Golfplatz und Alphütte als Kraftorte

Was steht bei Paul Accola zuoberst auf der Wunschliste? «Zufriedenheit!» Er versuche, etwas dafür zu tun, damit sich ein Wunsch erfüllen könne. Einen gemeinsamen Traum mit seiner Frau hat er nicht. «Wenn man mit bald 60 Jahren die grossen Träume noch nicht erfüllt hat, hat man etwas falsch gemacht. Ich habe eine wunderbare Familie gegründet und führe ein Leben, das ich selbst finanzieren kann.» Paul Accola besitzt ein Unternehmen für Baggerarbeiten und Holztransporte sowie Landmaschinen, mit denen er die Bauern unterstützen kann. Sein Lebensmotto ­lautet: «Leben und leben lassen – und kämpfen!»

Wohl fühlt sich Paul Accola auf dem Golfplatz: «Ein toller Schlag und Spass ­haben mit Kollegen sind für mich Entspannung pur.» Kraft tankt die Familie im romantischen Sertigtal, wo sie knapp über der Waldgrenze eine Alphütte besitzt. «Diese Hütte konnte ich vor etwa 20 Jahren kaufen. Das war wie ein Lotto-Sechser. Wir ziehen uns gerne dorthin zurück. In ­einer hektischen Welt ist dieses Refugium eine Oase der Ruhe», erzählt er.
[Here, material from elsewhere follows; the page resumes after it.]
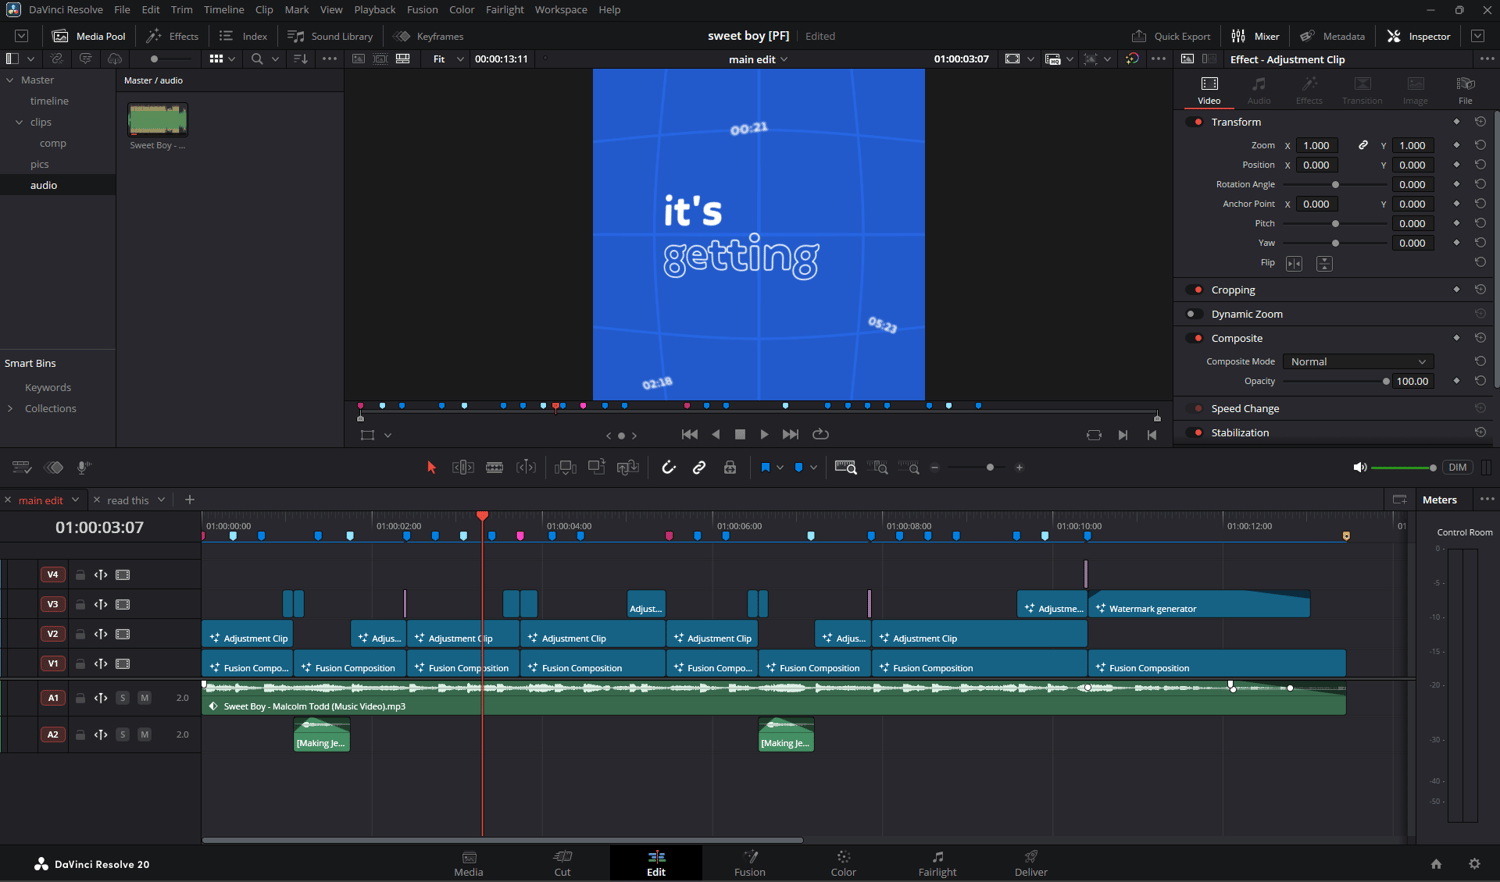Click the position lock padlock icon
1500x882 pixels.
point(730,467)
Einen ­weiteren Wunsch erfüllt er sich gerade: «Ich baue unterhalb der Alphütte eine Jagdhütte aus Rundholzstämmen.» Ein­gespannt ist er auch als Stiftungsrats­präsident der Paul-Accola-Nachwuchs-Stiftung, die jedes Jahr rund 50 000 Franken an Nachwuchssportler in Graubünden verteilt: «Letztes Jahr haben wir die ­1-Million-Franken-Grenze an erteilten Beiträgen geknackt. Darauf bin ich stolz.»
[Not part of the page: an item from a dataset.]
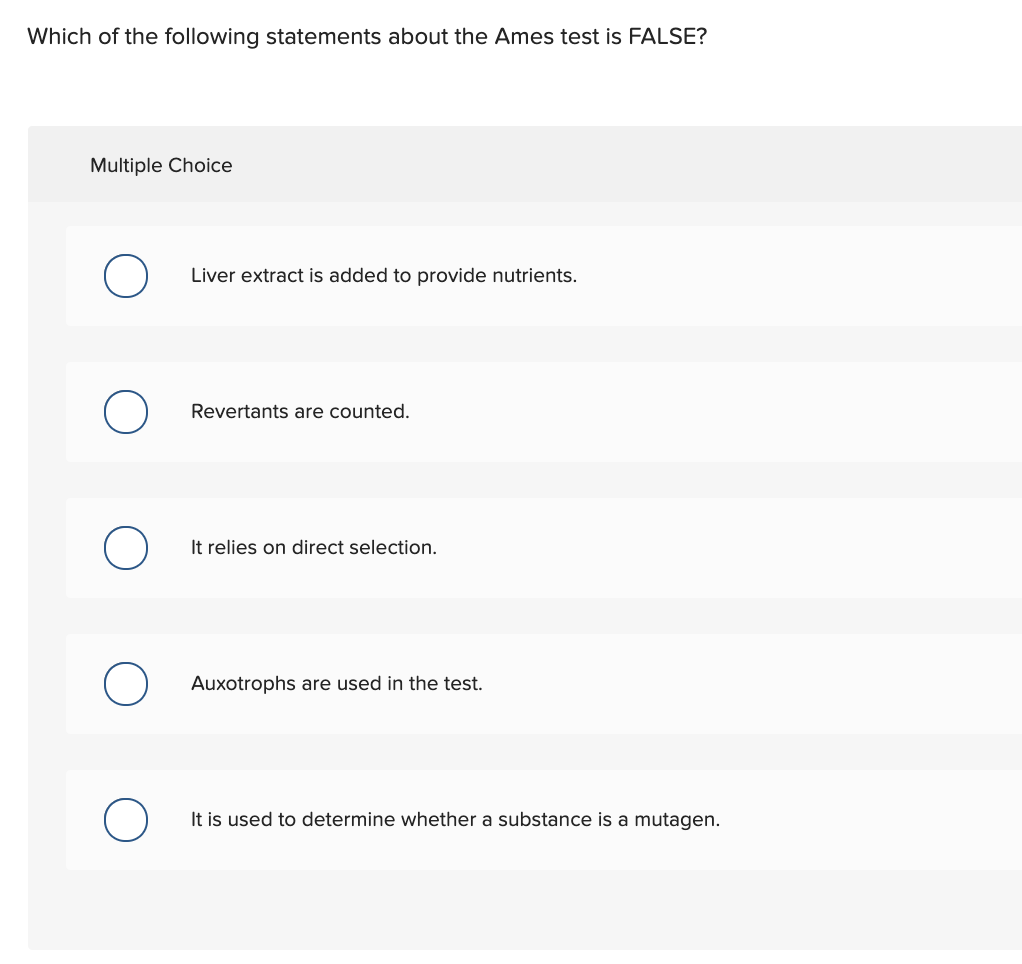Viewport: 1022px width, 964px height.
Task: Click the text 'Liver extract is added to provide nutrients.'
Action: (x=383, y=276)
Der Gastgeber verabschiedet das GlücksPost-Team mit einem Wunsch: «Schickt mir nach der Veröffentlichung bitte ein Belegexemplar. Als Adresse könnt Ihr einfach ‹Päuli, Schweiz› drauf­schreiben. Das Couvert wird den Weg zu mir finden – wie die Fanpost auch.»